[Opening Given data section]

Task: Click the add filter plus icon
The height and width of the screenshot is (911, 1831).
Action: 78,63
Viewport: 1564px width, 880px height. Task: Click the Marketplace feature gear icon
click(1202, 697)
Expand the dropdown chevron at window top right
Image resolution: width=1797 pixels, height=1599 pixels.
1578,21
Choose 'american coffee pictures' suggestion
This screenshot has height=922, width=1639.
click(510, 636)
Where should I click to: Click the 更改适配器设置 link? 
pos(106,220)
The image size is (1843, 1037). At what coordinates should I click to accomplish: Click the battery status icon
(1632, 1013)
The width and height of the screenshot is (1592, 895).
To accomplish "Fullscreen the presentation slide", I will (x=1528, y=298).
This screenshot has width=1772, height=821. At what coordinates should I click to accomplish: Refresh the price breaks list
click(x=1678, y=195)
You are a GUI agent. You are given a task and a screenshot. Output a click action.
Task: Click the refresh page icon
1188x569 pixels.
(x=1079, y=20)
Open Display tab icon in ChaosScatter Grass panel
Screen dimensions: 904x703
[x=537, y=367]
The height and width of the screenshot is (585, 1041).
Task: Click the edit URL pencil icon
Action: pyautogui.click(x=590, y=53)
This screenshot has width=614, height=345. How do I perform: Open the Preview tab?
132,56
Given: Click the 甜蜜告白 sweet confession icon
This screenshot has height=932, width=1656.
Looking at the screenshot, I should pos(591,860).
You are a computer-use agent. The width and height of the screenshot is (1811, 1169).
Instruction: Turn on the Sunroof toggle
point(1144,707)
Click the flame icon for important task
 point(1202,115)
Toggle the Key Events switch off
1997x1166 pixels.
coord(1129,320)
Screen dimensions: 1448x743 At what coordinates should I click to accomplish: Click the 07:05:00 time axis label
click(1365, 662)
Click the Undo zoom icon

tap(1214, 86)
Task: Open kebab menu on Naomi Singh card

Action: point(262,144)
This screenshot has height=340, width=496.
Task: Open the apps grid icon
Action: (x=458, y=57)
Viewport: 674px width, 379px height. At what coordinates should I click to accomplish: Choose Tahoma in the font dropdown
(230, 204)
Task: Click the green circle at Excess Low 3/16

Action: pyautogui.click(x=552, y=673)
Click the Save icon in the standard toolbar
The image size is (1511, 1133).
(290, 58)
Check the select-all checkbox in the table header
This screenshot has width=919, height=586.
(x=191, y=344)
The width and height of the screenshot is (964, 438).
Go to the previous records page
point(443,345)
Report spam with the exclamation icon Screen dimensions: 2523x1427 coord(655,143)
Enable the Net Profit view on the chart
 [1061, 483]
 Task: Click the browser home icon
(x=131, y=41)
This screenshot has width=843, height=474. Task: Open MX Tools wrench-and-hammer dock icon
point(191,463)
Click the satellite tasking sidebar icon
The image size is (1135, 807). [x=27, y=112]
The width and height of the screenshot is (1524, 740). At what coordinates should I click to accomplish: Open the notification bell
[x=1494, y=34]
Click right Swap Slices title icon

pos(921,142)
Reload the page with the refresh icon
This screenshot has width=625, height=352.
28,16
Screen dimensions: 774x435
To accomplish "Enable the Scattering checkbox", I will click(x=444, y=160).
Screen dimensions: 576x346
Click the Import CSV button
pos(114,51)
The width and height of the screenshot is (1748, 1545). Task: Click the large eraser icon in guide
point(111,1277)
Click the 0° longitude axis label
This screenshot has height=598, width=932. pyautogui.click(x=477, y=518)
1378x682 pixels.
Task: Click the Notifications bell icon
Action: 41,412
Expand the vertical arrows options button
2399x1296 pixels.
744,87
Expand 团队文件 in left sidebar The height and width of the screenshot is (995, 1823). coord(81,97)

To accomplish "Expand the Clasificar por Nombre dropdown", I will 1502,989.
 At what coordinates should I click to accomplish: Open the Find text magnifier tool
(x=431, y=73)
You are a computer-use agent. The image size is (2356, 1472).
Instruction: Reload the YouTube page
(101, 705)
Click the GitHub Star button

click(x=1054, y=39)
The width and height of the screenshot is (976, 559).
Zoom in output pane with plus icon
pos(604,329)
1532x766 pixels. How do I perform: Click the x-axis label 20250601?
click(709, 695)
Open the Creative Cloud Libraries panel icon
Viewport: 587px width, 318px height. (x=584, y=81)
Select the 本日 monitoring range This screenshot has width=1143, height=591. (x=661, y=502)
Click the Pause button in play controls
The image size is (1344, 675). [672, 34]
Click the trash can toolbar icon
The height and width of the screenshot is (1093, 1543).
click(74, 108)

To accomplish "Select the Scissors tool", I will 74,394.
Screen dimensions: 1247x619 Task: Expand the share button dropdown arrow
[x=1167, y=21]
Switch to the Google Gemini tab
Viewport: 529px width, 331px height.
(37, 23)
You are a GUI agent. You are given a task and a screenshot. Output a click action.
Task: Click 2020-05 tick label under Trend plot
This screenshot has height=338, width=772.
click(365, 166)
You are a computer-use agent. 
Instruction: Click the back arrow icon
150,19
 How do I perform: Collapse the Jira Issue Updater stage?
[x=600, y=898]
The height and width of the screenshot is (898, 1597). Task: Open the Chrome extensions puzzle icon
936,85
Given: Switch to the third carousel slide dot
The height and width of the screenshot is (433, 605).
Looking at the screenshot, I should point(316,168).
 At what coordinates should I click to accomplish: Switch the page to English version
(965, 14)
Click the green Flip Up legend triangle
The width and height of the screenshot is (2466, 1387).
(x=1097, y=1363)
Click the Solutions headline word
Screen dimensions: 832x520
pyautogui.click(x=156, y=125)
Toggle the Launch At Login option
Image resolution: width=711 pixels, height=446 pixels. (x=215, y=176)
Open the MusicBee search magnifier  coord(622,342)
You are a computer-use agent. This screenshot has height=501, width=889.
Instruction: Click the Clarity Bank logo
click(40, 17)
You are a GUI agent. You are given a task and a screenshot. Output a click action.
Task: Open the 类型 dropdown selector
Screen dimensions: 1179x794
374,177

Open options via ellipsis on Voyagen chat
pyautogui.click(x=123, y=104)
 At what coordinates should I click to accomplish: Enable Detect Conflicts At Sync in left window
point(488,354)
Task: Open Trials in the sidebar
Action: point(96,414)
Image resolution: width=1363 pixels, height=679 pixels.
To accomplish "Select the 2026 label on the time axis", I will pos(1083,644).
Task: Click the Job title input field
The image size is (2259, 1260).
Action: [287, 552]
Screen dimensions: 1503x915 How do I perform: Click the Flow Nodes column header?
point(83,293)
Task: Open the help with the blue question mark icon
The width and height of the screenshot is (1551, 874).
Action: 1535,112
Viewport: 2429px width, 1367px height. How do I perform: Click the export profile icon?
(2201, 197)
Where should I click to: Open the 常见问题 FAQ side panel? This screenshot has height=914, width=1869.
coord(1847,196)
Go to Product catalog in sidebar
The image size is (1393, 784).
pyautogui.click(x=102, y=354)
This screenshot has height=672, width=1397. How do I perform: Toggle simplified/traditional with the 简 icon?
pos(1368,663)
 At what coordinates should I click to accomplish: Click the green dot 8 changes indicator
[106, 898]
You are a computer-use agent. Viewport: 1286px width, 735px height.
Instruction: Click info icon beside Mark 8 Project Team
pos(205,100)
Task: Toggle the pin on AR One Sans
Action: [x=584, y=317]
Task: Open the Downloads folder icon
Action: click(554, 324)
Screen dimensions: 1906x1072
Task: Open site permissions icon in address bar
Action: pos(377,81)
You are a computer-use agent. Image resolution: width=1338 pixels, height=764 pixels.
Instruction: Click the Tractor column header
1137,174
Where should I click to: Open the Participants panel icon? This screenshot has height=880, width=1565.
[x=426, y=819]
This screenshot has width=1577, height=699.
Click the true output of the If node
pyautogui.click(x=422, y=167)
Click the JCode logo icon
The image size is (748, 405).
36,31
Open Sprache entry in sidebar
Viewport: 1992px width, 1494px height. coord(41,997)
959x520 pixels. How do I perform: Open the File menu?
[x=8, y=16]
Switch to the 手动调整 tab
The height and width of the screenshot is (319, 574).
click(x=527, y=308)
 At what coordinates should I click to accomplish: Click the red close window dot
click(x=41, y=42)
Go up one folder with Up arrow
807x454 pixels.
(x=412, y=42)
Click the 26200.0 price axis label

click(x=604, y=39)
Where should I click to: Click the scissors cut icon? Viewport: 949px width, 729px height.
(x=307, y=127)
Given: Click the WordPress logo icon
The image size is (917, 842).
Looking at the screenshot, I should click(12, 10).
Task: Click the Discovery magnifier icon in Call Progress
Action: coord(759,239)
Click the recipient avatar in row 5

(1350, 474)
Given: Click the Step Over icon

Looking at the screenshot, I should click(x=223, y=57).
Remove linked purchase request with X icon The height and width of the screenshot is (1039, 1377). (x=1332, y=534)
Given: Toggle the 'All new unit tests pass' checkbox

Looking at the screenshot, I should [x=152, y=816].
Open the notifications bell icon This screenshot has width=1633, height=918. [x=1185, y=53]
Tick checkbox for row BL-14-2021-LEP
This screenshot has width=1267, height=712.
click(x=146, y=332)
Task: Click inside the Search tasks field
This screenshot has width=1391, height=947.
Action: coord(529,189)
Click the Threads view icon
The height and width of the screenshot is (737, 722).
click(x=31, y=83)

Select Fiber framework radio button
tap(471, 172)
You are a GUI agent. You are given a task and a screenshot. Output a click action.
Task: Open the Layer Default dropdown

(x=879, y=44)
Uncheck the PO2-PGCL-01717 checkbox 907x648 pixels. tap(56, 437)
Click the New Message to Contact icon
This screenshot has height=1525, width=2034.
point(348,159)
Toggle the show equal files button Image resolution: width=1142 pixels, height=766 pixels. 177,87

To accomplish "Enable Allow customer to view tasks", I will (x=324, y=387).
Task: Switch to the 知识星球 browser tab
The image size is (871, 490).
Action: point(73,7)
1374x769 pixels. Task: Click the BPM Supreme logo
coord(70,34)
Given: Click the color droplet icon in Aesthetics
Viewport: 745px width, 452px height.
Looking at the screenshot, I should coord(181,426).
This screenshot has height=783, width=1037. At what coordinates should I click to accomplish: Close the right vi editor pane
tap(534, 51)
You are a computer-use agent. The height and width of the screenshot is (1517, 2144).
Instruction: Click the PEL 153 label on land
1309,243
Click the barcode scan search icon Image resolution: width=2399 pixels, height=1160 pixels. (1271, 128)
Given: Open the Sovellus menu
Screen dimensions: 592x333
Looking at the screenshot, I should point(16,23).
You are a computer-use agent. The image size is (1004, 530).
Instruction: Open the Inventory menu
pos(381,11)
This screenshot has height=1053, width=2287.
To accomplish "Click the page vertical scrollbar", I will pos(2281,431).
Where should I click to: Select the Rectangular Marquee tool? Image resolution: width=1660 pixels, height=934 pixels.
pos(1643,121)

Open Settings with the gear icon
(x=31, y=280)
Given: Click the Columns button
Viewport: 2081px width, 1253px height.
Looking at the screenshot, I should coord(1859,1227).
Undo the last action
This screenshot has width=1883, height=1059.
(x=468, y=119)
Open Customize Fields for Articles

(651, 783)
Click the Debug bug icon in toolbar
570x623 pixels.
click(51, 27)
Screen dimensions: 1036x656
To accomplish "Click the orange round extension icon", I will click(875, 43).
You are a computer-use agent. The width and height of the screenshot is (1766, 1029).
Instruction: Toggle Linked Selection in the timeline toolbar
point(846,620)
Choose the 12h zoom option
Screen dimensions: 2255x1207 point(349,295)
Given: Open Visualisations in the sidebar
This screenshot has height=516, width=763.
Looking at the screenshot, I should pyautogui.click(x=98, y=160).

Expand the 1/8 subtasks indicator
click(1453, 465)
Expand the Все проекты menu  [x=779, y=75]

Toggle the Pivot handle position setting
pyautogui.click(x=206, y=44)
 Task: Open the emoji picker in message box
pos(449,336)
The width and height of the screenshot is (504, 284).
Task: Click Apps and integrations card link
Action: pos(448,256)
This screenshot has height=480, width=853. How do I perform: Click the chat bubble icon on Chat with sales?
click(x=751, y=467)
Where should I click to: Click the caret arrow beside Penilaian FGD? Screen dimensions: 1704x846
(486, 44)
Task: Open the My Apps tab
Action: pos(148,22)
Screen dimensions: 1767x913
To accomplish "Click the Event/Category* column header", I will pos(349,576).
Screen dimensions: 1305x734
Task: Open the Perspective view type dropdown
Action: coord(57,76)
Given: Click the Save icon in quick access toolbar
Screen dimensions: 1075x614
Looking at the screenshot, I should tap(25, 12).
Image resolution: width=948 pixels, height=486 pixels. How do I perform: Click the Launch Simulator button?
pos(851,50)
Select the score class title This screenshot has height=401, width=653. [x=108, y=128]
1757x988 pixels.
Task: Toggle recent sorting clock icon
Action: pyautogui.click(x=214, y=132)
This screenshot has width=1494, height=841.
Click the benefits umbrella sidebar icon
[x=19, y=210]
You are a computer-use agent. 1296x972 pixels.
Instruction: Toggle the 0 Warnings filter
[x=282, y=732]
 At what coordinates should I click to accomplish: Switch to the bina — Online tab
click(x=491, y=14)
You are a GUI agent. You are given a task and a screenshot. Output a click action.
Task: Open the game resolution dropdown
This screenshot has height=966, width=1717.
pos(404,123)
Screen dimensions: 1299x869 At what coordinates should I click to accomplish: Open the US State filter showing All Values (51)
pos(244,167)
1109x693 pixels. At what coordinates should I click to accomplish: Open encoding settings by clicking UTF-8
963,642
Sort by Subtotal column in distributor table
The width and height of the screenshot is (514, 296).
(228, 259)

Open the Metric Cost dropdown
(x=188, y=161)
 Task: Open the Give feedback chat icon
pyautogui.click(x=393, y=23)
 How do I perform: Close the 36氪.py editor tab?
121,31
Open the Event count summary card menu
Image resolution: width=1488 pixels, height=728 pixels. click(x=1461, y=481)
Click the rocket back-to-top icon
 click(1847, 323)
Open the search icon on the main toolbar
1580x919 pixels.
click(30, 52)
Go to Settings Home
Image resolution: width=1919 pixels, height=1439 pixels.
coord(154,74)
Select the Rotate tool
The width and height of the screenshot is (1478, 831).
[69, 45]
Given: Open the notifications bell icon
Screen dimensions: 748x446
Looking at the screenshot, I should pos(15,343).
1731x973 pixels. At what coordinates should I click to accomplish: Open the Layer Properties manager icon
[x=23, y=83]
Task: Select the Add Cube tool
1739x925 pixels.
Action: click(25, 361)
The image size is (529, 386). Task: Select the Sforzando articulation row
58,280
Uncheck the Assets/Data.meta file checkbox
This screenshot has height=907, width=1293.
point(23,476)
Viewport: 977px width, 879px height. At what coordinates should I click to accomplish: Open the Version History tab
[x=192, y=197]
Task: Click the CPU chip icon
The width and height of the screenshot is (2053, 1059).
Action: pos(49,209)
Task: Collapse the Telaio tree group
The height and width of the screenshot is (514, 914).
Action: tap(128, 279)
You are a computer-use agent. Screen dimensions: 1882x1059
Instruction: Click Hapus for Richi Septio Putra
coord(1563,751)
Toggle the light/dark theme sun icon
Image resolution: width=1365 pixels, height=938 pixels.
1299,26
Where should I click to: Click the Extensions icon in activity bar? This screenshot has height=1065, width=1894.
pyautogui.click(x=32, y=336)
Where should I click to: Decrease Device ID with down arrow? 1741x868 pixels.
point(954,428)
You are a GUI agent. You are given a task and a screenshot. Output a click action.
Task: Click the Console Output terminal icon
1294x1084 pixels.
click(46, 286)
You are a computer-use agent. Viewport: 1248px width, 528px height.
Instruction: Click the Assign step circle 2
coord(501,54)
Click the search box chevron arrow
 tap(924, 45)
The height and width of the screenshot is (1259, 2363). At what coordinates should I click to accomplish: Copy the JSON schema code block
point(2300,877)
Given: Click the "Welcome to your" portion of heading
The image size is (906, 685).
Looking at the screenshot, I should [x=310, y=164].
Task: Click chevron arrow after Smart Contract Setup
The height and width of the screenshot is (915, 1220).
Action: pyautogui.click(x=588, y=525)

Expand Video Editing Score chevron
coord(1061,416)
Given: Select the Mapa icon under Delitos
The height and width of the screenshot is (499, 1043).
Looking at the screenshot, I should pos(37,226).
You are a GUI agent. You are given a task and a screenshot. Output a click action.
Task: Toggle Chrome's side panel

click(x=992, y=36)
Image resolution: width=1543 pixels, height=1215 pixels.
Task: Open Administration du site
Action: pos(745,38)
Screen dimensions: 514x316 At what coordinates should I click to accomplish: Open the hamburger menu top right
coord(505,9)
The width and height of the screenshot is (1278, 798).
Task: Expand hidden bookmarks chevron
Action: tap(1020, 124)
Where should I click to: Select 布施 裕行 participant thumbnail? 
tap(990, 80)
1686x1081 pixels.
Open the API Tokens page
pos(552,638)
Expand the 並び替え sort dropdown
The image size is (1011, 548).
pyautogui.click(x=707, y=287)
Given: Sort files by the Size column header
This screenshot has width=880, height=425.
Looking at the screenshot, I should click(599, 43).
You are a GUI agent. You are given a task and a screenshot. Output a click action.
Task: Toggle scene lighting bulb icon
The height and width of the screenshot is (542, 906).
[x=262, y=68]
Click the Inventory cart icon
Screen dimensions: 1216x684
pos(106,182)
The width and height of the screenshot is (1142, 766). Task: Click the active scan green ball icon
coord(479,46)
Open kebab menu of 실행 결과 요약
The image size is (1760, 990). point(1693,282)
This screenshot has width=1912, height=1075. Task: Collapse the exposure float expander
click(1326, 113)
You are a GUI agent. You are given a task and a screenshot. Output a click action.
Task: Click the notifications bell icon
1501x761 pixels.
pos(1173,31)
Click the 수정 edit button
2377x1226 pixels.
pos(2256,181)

[Closing Given data section]

Search the entries for "under" and show every line that has it.

# Result of this task
Task: Click 2020-05 tick label under Trend plot
Given: Select the Mapa icon under Delitos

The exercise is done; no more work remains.